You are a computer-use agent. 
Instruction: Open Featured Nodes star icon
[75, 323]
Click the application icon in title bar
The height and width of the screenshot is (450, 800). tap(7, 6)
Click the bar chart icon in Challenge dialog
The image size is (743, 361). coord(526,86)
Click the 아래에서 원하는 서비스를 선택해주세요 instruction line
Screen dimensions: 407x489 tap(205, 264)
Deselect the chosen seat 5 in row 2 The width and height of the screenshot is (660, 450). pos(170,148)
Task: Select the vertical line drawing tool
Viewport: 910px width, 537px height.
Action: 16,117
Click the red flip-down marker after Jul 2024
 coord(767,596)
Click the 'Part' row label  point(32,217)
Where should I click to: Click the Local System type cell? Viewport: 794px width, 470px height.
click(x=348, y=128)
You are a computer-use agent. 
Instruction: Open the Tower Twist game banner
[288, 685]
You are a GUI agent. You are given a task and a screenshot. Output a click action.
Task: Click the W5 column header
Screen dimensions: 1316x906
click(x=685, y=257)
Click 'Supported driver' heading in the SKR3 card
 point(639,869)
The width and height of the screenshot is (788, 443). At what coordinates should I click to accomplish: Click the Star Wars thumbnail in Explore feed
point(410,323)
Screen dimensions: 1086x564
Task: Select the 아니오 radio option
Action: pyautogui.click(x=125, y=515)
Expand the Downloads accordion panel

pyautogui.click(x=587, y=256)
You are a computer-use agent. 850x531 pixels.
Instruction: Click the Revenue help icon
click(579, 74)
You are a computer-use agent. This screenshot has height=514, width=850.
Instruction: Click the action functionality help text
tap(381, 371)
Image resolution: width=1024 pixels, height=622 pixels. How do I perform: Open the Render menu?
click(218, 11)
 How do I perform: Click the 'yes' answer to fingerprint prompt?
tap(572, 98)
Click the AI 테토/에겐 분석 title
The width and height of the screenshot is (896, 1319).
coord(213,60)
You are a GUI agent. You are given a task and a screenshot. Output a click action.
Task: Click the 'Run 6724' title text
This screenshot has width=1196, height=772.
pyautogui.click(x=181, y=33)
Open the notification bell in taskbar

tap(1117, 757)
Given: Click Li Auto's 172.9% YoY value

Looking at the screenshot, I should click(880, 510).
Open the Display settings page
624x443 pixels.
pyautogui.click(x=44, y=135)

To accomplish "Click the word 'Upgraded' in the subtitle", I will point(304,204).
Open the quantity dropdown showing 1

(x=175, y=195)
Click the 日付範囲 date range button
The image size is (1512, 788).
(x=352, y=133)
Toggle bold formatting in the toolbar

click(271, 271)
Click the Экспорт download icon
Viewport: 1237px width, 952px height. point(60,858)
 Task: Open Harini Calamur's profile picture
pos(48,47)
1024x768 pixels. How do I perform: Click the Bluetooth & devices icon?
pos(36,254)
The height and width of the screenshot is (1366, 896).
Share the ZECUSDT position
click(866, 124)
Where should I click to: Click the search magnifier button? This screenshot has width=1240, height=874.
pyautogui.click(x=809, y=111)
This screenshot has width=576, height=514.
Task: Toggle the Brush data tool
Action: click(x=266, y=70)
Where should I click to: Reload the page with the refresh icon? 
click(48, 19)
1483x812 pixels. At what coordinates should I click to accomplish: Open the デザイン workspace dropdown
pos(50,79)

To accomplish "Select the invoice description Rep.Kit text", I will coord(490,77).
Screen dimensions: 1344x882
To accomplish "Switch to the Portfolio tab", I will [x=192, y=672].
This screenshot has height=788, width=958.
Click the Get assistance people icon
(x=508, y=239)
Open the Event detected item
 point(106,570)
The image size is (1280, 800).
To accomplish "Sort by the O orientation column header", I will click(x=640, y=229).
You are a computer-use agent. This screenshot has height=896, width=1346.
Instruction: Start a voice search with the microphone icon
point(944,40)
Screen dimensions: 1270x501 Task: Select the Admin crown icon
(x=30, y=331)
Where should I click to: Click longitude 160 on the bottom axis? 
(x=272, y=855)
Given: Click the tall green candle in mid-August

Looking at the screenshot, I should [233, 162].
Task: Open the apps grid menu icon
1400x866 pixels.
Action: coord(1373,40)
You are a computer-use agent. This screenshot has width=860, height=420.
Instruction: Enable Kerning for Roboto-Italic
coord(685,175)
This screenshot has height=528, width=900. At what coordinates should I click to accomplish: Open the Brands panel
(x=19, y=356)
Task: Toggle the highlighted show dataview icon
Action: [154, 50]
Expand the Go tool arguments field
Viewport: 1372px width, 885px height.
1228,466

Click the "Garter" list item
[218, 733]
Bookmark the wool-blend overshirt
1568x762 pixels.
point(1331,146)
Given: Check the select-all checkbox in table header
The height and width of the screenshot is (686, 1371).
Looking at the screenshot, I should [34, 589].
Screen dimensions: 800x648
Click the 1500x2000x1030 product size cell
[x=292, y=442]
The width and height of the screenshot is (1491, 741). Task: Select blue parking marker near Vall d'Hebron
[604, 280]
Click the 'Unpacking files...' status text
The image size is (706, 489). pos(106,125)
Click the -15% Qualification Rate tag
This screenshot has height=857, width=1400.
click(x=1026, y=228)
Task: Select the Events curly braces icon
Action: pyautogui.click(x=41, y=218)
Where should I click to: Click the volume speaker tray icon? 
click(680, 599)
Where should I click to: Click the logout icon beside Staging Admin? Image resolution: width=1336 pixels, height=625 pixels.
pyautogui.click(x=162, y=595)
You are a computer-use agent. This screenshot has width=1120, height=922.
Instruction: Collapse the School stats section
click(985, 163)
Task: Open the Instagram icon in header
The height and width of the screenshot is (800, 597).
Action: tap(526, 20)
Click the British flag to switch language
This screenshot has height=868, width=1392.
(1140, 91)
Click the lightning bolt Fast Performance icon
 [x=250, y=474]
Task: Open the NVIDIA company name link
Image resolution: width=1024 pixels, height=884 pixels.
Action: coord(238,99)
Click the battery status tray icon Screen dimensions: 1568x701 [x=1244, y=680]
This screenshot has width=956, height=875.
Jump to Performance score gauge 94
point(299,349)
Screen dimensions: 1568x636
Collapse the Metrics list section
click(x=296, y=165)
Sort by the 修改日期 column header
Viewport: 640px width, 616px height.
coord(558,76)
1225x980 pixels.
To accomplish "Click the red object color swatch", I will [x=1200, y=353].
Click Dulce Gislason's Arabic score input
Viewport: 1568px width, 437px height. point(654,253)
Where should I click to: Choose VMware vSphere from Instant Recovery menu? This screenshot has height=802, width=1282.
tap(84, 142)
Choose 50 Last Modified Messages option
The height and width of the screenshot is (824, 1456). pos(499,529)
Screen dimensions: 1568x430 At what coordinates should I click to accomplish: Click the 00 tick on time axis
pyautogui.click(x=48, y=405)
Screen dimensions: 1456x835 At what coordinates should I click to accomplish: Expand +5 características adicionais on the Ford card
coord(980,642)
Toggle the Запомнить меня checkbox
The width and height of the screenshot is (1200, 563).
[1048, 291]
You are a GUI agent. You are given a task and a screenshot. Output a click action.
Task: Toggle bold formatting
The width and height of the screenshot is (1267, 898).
---+---
WRITTEN EXERCISE -> Give the entries from the line with "Task: Open the NVIDIA company name link" to the line with "coord(558,76)" as a JSON list of strings, one string per line, leaving out blank lines.

FULL OUTPUT ->
[
  "Task: Open the NVIDIA company name link",
  "Image resolution: width=1024 pixels, height=884 pixels.",
  "Action: coord(238,99)",
  "Click the battery status tray icon Screen dimensions: 1568x701 [x=1244, y=680]",
  "This screenshot has width=956, height=875.",
  "Jump to Performance score gauge 94",
  "point(299,349)",
  "Screen dimensions: 1568x636",
  "Collapse the Metrics list section",
  "click(x=296, y=165)",
  "Sort by the 修改日期 column header",
  "Viewport: 640px width, 616px height.",
  "coord(558,76)"
]